_TEXT SECTION_:
↓
She said it was especially nice to have an event with so many people in one place, like this, after the COVID-19 pandemic.

ISO President Deepmala Rana Bhat worked together with Rengifo to gather food, decorations and international students to help before and during the event.

Rana Bhat said working with her was her favorite part.

“(Rengifo) was like our mother,” she said. “She did all the managing and everything.”

During the event, presentations were shown about holiday traditions in Mexico, Japan, France, Germany, Columbia, the United States, Nepal, Hong Kong, the Philippines and the Jewish culture.

Rana Bhat recruited students to host discuss their native countries in these presentations. Rana Bhat shared facts about her home country, Nepal, and its popular festivals.

“It was good doing the event and people showing up,” Rana Bhat said, “It would be much better if every (international student) were here… I wish everyone would come here because this is a time when international students can come together… This is all for them, and I want more participation.”
↑
_YOUR GOAL_: In the article about the international student event, what home country did Deepmala Rana Bhat share facts about?

_STORED DATA_:
↓
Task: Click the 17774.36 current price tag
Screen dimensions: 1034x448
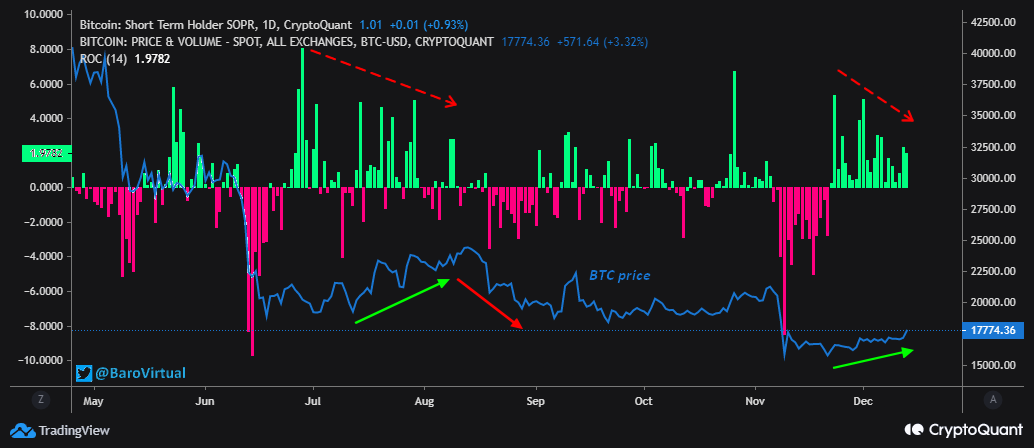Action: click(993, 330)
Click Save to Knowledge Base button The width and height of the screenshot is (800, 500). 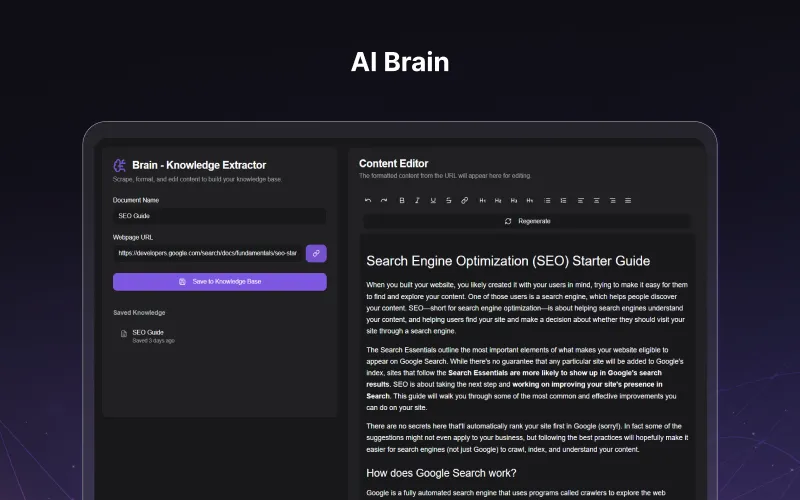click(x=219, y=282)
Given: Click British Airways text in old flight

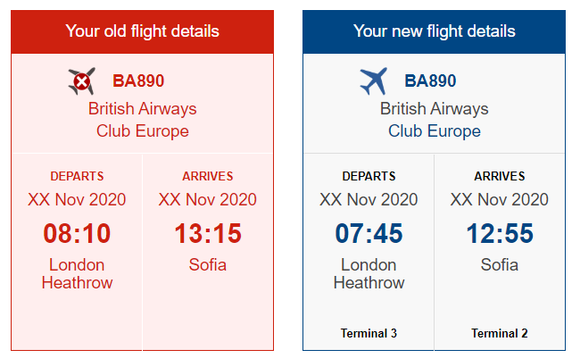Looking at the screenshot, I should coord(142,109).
↑
↓
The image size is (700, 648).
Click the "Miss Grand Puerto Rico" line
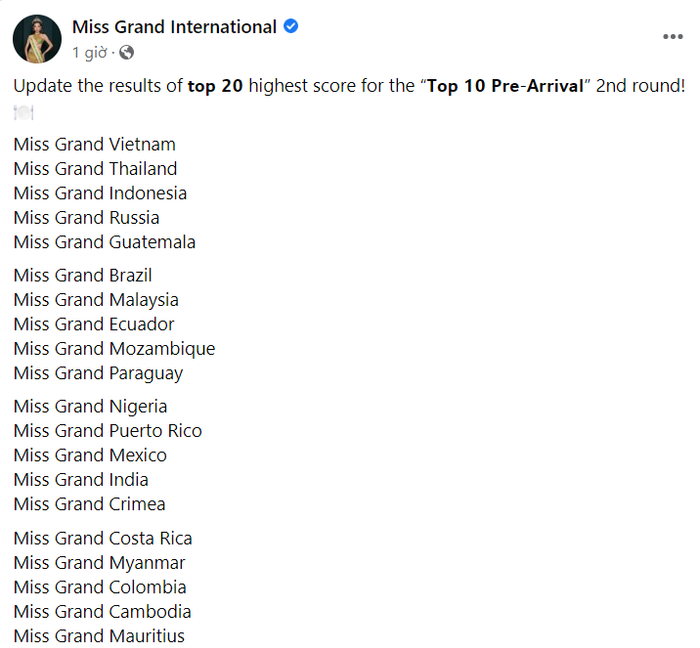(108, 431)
↑
_EXERCISE ANSWER_: Nepal